Seth spent two years as a student at China's Nanjing University and, in the summer of 1981, as he announces almost casually in the introduction, “returned home to Delhi via Tibet and Nepal.” His journey begins in the towns of Urumchi and Turfan on the northern branch of the ancient silk route, hot Xinjiang towns crowded with flies, donkey carts and watermelons and not far away, at the intensely blue Heaven Lake, surrounded by green mountain walls and fed by the snowmelt from the Mount Bogda ranges, which sit “abrupt like a shining prism laid horizontally on the desert surface.” Like for so many of us who have worked or travelled in China, the former Soviet Union or West Asia, the immortal words of Awara Hoon open an unexpected door for Seth and he obtains a permit to travel by land to Tibet. Like any traveller, and particularly any travel writer, worth his salt would, Seth immediately begins to hallucinate on visions of yaks, trucks, lamas and the sloping white walls of the Potala palace rising forever into a cloudless azure sky. Not knowing quite how, he plans to cross over from Tibet into Nepal and then onto India.

But before that, he has a long way to go. First there is the frustrating detour to the east; to Xian (which reminds him “irresistibly of Delhi, with its “broad streets, dryness, the shop canopies leaning out over the pavements, the bicycle-riding white-shirted population”) and to Nanjing and Beijing, to pick up his passport, more money and the essential cell for the light meter of his Nikon. That light meter was well worth the effort: the book has some telling black and white photographs, showing sunburnt faces of smiling Uighurs and Tibetan yak herds, a desert storm building up over Liuyuan, trucks stuck in a desert flood, the oasis silk-route town of Dunhuang and of course, the Potala. Hitch-hiking on random passing trucks, closeted with chance acquaintances, a group of teachers, even a bunch of chickens, the writer moves on relentlessly towards Lhasa, crossing the lonely Chaidam Basin and then over the Kunlun range and onto the Qinghai-Tibet plateau.

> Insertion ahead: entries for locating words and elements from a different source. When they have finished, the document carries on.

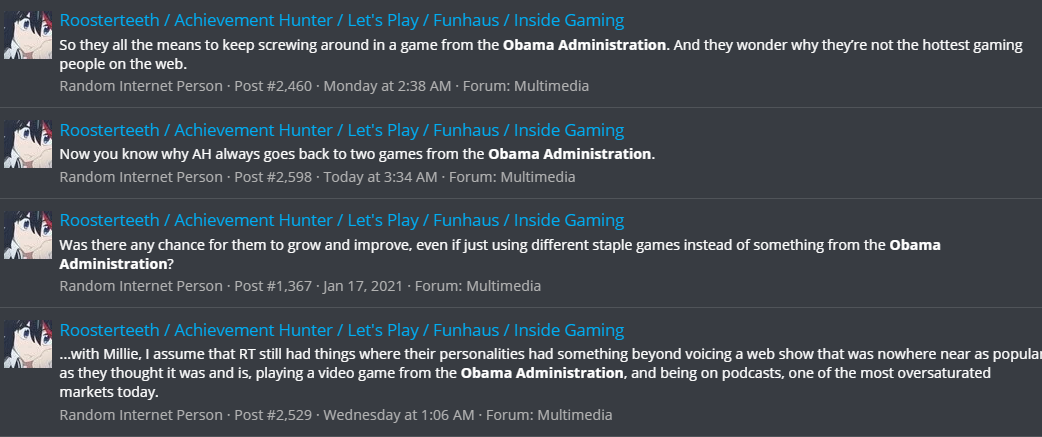The width and height of the screenshot is (1042, 437).
Task: Open avatar of post #2,598 result
Action: [28, 144]
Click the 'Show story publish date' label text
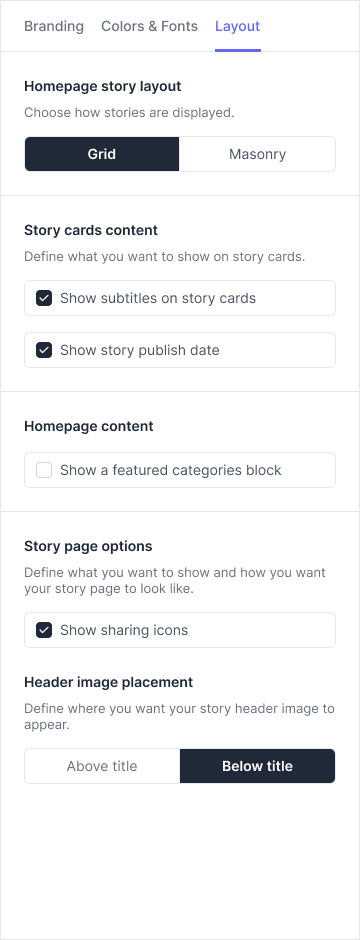The image size is (360, 940). tap(140, 350)
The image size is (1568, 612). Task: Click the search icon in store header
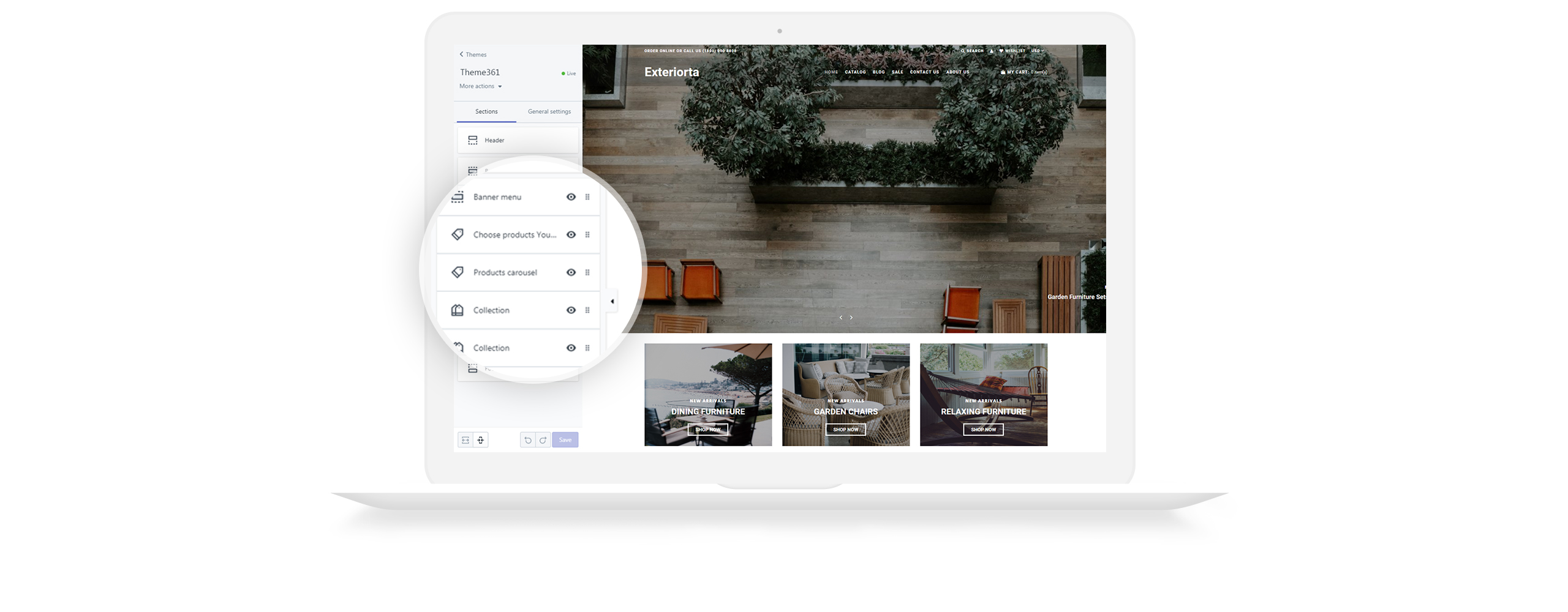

In the classical manner of the successful travelogue, Seth tells the story of his journey with complete honesty. Mingling historical fact with the poetic description and telling anecdote, he takes the reader along effortlessly. Conversations and people can convey more about a place than several turgid paragraphs and Seth knows this well. He does not hide his frustrations and his fears or even his headaches. He bluffs his way, trades cigarettes, uses his “foreignness” when required and loses his temper with disturbing regularity. Most important, he does not romanticise: despite his yearning to see the Potala he describes the experience of being pushed around by a relentless juggernaut of pilgrims like someone coming out of a wringer, the rotting dirt of Lhasa is not swept away by sentimentality and an idyllic Nepal night is truthfully marked by mosquitoes, flies and bloodsuckers. And of course there is the beauty too, of the landscape, of flute music, of a “light paper kite, rhomboid, tail-less, like the ones we have at home, a prisoner of string and wind, flying now in one direction, now in another, with no appraisable trend or endeavour.”

Ultimately, overcoming bureaucratic imponderables and floods, he does cross over into Nepal, without knowing that he has done so, on some green slope in the Himalayas, and is greeted with the sight of a woman in a sari washing clothes at a stream, quite oblivious whether she is one country or the other. From there to Delhi airport, a bottle of duty-free Glenfiddich in his hand, is a short journey. And yes, one early morning, at the spring-fed lake at Nanhu, he too is woken up by an insistent cock-crow.